Word and item position data

▬▬▬

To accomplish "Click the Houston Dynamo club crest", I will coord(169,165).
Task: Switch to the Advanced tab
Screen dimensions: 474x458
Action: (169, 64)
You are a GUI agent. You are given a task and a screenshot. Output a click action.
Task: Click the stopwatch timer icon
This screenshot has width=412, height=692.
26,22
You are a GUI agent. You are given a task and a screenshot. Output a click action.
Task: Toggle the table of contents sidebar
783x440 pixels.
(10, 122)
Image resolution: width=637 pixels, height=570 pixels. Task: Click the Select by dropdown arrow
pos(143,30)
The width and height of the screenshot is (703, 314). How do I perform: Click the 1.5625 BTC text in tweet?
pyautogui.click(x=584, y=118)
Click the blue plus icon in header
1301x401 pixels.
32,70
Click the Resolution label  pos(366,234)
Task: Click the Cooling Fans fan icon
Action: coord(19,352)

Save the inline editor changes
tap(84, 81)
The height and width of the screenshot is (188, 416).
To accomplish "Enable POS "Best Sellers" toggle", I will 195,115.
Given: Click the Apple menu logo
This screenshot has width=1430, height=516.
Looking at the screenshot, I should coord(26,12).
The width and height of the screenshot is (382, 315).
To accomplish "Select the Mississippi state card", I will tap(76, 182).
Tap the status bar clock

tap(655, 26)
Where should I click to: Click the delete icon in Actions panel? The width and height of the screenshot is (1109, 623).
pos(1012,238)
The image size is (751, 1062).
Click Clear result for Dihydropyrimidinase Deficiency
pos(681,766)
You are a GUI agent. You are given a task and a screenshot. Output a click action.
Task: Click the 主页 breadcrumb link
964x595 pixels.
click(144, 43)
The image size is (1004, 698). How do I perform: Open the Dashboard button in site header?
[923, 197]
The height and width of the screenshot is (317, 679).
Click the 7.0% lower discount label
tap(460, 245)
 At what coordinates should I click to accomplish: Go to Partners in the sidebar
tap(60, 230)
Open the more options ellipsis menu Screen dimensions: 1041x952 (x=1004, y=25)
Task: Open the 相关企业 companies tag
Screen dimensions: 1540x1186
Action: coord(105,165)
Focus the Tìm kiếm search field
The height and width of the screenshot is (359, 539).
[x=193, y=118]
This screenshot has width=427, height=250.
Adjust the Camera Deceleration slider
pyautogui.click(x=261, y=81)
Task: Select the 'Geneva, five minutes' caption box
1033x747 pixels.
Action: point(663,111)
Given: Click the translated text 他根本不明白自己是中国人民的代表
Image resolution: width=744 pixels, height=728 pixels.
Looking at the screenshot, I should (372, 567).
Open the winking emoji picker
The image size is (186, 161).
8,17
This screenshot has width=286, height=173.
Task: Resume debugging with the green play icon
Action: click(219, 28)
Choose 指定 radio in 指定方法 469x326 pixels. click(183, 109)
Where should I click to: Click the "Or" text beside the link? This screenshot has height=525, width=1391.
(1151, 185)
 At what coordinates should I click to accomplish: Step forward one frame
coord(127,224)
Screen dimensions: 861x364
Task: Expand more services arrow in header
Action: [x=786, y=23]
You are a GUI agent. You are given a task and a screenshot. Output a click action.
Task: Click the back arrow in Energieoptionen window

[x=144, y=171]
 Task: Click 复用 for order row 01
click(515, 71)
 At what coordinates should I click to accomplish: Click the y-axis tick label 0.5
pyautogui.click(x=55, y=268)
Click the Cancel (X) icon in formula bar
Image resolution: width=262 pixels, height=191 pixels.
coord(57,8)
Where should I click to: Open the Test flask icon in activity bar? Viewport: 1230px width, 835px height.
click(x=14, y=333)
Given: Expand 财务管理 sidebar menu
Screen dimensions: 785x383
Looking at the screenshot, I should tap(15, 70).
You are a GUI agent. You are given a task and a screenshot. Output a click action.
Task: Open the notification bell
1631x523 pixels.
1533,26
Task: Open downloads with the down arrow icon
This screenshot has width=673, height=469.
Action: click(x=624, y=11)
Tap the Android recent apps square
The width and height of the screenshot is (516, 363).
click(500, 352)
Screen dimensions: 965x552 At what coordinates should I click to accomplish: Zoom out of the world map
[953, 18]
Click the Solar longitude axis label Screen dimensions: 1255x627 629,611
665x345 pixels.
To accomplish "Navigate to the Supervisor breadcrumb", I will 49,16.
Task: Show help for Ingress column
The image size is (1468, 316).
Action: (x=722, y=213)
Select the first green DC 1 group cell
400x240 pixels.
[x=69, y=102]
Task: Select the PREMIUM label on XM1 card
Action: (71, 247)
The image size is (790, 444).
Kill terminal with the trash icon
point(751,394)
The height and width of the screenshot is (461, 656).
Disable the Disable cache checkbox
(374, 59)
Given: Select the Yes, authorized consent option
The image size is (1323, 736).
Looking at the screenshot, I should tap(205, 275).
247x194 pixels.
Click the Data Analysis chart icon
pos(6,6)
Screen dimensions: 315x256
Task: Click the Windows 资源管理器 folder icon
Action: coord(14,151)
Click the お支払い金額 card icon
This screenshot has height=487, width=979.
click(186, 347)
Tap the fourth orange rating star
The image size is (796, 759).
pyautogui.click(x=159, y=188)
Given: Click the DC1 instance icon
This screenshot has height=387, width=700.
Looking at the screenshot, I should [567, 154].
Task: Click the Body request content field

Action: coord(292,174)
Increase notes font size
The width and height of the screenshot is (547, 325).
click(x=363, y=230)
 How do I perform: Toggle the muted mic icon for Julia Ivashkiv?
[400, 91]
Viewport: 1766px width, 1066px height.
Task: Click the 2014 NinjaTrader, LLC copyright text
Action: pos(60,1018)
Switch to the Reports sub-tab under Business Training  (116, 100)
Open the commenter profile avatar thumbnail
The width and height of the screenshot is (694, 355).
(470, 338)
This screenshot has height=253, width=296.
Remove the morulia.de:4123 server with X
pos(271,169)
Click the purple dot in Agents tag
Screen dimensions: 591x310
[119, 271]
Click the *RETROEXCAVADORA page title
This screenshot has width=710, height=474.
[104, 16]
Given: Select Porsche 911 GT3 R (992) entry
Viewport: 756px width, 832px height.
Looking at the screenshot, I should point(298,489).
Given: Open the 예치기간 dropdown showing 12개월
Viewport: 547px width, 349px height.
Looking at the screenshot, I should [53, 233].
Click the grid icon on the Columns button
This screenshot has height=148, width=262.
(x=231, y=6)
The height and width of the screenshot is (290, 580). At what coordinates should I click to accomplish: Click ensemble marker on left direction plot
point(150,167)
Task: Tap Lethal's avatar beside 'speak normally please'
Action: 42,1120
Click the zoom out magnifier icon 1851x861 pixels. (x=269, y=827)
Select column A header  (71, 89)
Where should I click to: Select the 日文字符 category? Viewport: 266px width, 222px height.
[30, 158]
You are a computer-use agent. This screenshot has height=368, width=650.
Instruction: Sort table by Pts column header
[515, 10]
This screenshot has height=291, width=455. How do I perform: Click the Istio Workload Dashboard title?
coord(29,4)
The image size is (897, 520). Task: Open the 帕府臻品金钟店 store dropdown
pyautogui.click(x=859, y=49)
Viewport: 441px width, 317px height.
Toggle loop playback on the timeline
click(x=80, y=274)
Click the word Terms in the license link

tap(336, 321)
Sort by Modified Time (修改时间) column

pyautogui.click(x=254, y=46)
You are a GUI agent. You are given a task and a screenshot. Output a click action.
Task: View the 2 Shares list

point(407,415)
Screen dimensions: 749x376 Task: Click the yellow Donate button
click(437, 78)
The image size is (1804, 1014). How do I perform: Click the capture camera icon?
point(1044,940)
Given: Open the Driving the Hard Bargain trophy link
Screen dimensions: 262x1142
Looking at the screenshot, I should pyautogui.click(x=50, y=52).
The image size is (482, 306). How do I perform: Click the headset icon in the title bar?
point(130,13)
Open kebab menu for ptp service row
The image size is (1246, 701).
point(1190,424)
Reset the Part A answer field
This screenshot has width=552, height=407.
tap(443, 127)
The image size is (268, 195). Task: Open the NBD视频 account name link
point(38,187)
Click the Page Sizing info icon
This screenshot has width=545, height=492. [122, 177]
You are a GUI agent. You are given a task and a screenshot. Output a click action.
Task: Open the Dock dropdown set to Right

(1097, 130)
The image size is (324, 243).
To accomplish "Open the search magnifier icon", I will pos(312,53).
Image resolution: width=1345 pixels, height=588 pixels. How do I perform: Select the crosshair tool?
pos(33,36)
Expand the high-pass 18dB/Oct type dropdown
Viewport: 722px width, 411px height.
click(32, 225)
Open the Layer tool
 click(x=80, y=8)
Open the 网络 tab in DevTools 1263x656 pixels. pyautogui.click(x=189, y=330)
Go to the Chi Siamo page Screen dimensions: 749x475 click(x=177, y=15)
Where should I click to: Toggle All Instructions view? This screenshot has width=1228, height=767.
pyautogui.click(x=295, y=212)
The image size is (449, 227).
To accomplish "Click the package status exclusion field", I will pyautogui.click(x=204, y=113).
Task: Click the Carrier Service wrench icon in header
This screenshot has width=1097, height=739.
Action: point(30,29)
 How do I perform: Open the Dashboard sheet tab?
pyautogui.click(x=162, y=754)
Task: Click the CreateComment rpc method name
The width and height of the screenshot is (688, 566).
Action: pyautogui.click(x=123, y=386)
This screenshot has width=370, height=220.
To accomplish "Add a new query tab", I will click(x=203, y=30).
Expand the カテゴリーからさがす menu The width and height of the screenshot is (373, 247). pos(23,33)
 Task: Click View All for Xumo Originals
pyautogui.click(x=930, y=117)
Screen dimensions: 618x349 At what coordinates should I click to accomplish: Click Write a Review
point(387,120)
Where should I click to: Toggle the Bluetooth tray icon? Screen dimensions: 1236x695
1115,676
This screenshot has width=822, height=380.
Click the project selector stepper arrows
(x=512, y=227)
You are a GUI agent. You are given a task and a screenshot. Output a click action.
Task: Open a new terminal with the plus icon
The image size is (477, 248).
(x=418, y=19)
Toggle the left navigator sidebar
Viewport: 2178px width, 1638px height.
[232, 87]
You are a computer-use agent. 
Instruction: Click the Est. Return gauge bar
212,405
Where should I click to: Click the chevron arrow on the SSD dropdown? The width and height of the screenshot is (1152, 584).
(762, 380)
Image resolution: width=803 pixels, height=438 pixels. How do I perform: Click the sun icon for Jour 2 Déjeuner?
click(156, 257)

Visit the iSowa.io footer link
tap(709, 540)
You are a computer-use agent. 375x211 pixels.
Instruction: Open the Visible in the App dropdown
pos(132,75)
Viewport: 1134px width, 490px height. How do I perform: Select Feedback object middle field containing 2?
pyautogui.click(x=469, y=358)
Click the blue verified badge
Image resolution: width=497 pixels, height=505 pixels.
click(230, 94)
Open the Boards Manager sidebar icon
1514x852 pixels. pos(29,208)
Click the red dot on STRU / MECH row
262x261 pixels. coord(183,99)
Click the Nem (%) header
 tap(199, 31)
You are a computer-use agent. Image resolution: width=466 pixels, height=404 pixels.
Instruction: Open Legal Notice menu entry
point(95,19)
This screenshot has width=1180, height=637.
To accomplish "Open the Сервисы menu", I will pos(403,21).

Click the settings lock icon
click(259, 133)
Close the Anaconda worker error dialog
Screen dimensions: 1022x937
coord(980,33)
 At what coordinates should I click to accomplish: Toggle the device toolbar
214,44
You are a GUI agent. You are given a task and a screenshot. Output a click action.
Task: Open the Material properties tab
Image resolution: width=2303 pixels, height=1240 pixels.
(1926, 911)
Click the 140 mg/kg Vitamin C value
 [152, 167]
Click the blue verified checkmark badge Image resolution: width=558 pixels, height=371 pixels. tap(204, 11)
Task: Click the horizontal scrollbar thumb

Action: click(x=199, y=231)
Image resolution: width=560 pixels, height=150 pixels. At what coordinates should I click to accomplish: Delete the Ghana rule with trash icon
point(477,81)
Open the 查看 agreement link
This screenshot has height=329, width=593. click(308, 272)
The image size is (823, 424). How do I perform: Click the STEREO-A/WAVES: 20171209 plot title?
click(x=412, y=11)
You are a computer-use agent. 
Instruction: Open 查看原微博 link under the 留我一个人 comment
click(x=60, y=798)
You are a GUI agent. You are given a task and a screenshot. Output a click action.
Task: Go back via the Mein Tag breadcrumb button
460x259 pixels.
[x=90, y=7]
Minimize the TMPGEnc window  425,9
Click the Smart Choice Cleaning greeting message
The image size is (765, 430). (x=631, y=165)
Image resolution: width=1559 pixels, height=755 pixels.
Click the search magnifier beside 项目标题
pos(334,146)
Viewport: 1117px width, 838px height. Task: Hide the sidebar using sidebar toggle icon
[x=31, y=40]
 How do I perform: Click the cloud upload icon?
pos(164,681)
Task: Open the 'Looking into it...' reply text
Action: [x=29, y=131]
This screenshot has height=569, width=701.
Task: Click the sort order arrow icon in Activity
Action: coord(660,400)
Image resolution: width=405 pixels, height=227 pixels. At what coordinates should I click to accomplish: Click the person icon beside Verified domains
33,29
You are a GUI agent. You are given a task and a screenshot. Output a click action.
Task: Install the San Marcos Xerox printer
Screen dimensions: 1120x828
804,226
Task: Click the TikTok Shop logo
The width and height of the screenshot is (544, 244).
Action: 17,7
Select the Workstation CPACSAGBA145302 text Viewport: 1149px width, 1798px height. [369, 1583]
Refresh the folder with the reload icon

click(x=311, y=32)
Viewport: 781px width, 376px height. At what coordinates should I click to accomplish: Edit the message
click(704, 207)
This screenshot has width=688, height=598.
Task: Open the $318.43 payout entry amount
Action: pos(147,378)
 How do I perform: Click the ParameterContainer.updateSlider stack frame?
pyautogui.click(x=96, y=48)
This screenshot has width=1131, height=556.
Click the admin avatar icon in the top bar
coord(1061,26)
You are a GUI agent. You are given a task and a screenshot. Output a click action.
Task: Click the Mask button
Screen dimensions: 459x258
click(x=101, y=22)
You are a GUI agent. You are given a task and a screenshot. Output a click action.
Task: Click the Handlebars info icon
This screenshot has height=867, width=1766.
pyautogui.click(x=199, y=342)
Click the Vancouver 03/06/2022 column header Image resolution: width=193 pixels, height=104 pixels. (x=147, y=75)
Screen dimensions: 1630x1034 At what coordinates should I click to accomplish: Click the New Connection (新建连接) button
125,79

▬▬▬

• Stated goal:
Repeat the data word for word, starting at the line containing "This screenshot has width=822, height=380." and ending at the line containing "tap(709, 540)", with both of those lines included.

• Answer to the exercise:
This screenshot has width=822, height=380.
Click the project selector stepper arrows
(x=512, y=227)
You are a GUI agent. You are given a task and a screenshot. Output a click action.
Task: Open a new terminal with the plus icon
The image size is (477, 248).
(x=418, y=19)
Toggle the left navigator sidebar
Viewport: 2178px width, 1638px height.
[232, 87]
You are a computer-use agent. 
Instruction: Click the Est. Return gauge bar
212,405
Where should I click to: Click the chevron arrow on the SSD dropdown? The width and height of the screenshot is (1152, 584).
(762, 380)
Image resolution: width=803 pixels, height=438 pixels. How do I perform: Click the sun icon for Jour 2 Déjeuner?
click(156, 257)

Visit the iSowa.io footer link
tap(709, 540)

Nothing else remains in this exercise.